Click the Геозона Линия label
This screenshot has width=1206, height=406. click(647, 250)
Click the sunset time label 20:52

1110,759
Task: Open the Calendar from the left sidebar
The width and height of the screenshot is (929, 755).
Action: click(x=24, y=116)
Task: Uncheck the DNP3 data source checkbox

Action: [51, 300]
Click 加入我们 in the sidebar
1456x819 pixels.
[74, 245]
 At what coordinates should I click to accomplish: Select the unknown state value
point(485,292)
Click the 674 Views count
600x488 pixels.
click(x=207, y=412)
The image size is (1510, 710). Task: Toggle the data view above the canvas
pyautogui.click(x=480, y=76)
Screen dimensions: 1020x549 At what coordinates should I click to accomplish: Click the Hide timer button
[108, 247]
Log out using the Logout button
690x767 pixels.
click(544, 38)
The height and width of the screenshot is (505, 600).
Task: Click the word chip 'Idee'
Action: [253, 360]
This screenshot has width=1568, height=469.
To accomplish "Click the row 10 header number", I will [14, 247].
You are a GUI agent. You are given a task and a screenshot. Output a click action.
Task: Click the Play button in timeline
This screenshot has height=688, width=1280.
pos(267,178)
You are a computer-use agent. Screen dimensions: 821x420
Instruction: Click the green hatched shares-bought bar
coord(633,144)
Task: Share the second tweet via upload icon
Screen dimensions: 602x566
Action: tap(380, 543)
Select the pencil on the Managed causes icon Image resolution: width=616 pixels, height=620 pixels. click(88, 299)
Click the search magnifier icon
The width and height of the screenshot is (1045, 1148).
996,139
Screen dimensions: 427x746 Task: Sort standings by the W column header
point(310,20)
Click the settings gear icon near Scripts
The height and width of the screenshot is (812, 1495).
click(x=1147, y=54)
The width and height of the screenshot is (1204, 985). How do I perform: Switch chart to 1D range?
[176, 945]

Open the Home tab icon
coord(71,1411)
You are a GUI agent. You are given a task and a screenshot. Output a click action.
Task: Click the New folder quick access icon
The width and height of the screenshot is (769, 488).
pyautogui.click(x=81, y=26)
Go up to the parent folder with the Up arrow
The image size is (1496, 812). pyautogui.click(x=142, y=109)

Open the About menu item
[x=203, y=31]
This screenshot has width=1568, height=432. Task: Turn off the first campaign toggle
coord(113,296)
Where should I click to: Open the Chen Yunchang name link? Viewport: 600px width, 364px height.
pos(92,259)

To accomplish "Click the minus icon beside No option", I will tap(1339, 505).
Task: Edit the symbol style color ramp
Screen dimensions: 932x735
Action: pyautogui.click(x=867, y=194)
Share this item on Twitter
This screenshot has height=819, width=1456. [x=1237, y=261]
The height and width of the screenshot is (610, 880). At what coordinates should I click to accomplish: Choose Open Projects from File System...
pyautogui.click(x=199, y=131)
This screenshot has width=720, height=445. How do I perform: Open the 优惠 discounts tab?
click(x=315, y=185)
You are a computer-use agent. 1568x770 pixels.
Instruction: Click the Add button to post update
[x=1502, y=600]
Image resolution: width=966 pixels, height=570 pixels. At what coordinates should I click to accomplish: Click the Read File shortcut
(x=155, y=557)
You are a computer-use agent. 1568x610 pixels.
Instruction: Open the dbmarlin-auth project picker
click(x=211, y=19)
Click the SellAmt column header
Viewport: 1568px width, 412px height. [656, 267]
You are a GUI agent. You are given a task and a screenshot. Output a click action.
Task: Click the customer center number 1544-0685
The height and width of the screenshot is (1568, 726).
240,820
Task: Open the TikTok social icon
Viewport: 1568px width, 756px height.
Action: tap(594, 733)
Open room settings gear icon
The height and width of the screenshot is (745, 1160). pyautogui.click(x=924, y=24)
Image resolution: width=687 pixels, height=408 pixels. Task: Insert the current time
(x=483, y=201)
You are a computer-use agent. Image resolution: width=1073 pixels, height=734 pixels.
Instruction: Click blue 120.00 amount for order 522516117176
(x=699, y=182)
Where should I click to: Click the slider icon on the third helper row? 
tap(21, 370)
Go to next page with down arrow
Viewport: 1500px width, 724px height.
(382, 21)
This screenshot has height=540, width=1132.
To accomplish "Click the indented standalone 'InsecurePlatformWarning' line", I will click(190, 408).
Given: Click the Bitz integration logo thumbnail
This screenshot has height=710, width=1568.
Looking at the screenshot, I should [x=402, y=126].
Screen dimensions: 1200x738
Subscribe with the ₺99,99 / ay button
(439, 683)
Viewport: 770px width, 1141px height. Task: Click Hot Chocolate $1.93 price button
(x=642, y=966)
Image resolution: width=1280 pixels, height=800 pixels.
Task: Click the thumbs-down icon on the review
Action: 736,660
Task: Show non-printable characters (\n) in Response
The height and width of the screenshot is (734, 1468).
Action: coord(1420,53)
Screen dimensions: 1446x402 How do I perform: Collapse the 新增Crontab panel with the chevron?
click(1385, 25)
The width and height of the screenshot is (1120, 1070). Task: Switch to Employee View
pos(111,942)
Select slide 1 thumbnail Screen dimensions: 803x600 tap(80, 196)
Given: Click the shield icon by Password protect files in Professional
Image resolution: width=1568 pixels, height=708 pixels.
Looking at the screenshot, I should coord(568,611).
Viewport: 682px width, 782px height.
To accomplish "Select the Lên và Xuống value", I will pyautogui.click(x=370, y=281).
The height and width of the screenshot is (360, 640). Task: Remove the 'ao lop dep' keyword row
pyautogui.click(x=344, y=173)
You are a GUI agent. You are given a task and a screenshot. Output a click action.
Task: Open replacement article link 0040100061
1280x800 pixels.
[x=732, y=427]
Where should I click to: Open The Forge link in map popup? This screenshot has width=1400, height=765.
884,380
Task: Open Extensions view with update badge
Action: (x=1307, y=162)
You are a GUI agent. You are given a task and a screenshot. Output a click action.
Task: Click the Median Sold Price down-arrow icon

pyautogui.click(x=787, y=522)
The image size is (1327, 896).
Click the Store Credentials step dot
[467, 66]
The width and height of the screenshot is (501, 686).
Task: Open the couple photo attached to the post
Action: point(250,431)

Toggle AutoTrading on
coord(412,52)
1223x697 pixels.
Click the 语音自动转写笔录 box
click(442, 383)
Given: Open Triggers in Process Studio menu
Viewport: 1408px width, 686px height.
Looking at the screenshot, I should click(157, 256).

- TASK OBJECTIVE -
Print every one of the records above verbatim, line for line, with no changes.

- COMPLETE OUTPUT -
Click the Геозона Линия label
This screenshot has width=1206, height=406. click(647, 250)
Click the sunset time label 20:52

1110,759
Task: Open the Calendar from the left sidebar
The width and height of the screenshot is (929, 755).
Action: click(x=24, y=116)
Task: Uncheck the DNP3 data source checkbox

Action: [51, 300]
Click 加入我们 in the sidebar
1456x819 pixels.
[74, 245]
 At what coordinates should I click to accomplish: Select the unknown state value
point(485,292)
Click the 674 Views count
600x488 pixels.
click(x=207, y=412)
The image size is (1510, 710). Task: Toggle the data view above the canvas
pyautogui.click(x=480, y=76)
Screen dimensions: 1020x549 At what coordinates should I click to accomplish: Click the Hide timer button
[108, 247]
Log out using the Logout button
690x767 pixels.
click(544, 38)
The height and width of the screenshot is (505, 600).
Task: Click the word chip 'Idee'
Action: [253, 360]
This screenshot has width=1568, height=469.
To accomplish "Click the row 10 header number", I will [14, 247].
You are a GUI agent. You are given a task and a screenshot. Output a click action.
Task: Click the Play button in timeline
This screenshot has height=688, width=1280.
pos(267,178)
You are a computer-use agent. Screen dimensions: 821x420
Instruction: Click the green hatched shares-bought bar
coord(633,144)
Task: Share the second tweet via upload icon
Screen dimensions: 602x566
Action: tap(380, 543)
Select the pencil on the Managed causes icon Image resolution: width=616 pixels, height=620 pixels. click(88, 299)
Click the search magnifier icon
The width and height of the screenshot is (1045, 1148).
996,139
Screen dimensions: 427x746 Task: Sort standings by the W column header
point(310,20)
Click the settings gear icon near Scripts
The height and width of the screenshot is (812, 1495).
click(x=1147, y=54)
The width and height of the screenshot is (1204, 985). How do I perform: Switch chart to 1D range?
[176, 945]

Open the Home tab icon
coord(71,1411)
You are a GUI agent. You are given a task and a screenshot. Output a click action.
Task: Click the New folder quick access icon
The width and height of the screenshot is (769, 488).
pyautogui.click(x=81, y=26)
Go up to the parent folder with the Up arrow
The image size is (1496, 812). pyautogui.click(x=142, y=109)

Open the About menu item
[x=203, y=31]
This screenshot has width=1568, height=432. Task: Turn off the first campaign toggle
coord(113,296)
Where should I click to: Open the Chen Yunchang name link? Viewport: 600px width, 364px height.
pos(92,259)

To accomplish "Click the minus icon beside No option", I will tap(1339, 505).
Task: Edit the symbol style color ramp
Screen dimensions: 932x735
Action: pyautogui.click(x=867, y=194)
Share this item on Twitter
This screenshot has height=819, width=1456. [x=1237, y=261]
The height and width of the screenshot is (610, 880). At what coordinates should I click to accomplish: Choose Open Projects from File System...
pyautogui.click(x=199, y=131)
This screenshot has width=720, height=445. How do I perform: Open the 优惠 discounts tab?
click(x=315, y=185)
You are a computer-use agent. 1568x770 pixels.
Instruction: Click the Add button to post update
[x=1502, y=600]
Image resolution: width=966 pixels, height=570 pixels. At what coordinates should I click to accomplish: Click the Read File shortcut
(x=155, y=557)
You are a computer-use agent. 1568x610 pixels.
Instruction: Open the dbmarlin-auth project picker
click(x=211, y=19)
Click the SellAmt column header
Viewport: 1568px width, 412px height. [656, 267]
You are a GUI agent. You are given a task and a screenshot. Output a click action.
Task: Click the customer center number 1544-0685
The height and width of the screenshot is (1568, 726).
240,820
Task: Open the TikTok social icon
Viewport: 1568px width, 756px height.
Action: tap(594, 733)
Open room settings gear icon
The height and width of the screenshot is (745, 1160). pyautogui.click(x=924, y=24)
Image resolution: width=687 pixels, height=408 pixels. Task: Insert the current time
(x=483, y=201)
You are a computer-use agent. Image resolution: width=1073 pixels, height=734 pixels.
Instruction: Click blue 120.00 amount for order 522516117176
(x=699, y=182)
Where should I click to: Click the slider icon on the third helper row? 
tap(21, 370)
Go to next page with down arrow
Viewport: 1500px width, 724px height.
(382, 21)
This screenshot has height=540, width=1132.
To accomplish "Click the indented standalone 'InsecurePlatformWarning' line", I will click(190, 408).
Given: Click the Bitz integration logo thumbnail
This screenshot has height=710, width=1568.
Looking at the screenshot, I should [x=402, y=126].
Screen dimensions: 1200x738
Subscribe with the ₺99,99 / ay button
(439, 683)
Viewport: 770px width, 1141px height. Task: Click Hot Chocolate $1.93 price button
(x=642, y=966)
Image resolution: width=1280 pixels, height=800 pixels.
Task: Click the thumbs-down icon on the review
Action: 736,660
Task: Show non-printable characters (\n) in Response
The height and width of the screenshot is (734, 1468).
Action: coord(1420,53)
Screen dimensions: 1446x402 How do I perform: Collapse the 新增Crontab panel with the chevron?
click(1385, 25)
The width and height of the screenshot is (1120, 1070). Task: Switch to Employee View
pos(111,942)
Select slide 1 thumbnail Screen dimensions: 803x600 tap(80, 196)
Given: Click the shield icon by Password protect files in Professional
Image resolution: width=1568 pixels, height=708 pixels.
Looking at the screenshot, I should coord(568,611).
Viewport: 682px width, 782px height.
To accomplish "Select the Lên và Xuống value", I will pyautogui.click(x=370, y=281).
The height and width of the screenshot is (360, 640). Task: Remove the 'ao lop dep' keyword row
pyautogui.click(x=344, y=173)
You are a GUI agent. You are given a task and a screenshot. Output a click action.
Task: Open replacement article link 0040100061
1280x800 pixels.
[x=732, y=427]
Where should I click to: Open The Forge link in map popup? This screenshot has width=1400, height=765.
884,380
Task: Open Extensions view with update badge
Action: (x=1307, y=162)
You are a GUI agent. You are given a task and a screenshot. Output a click action.
Task: Click the Median Sold Price down-arrow icon

pyautogui.click(x=787, y=522)
The image size is (1327, 896).
Click the Store Credentials step dot
[467, 66]
The width and height of the screenshot is (501, 686).
Task: Open the couple photo attached to the post
Action: point(250,431)

Toggle AutoTrading on
coord(412,52)
1223x697 pixels.
Click the 语音自动转写笔录 box
click(442, 383)
Given: Open Triggers in Process Studio menu
Viewport: 1408px width, 686px height.
Looking at the screenshot, I should click(157, 256).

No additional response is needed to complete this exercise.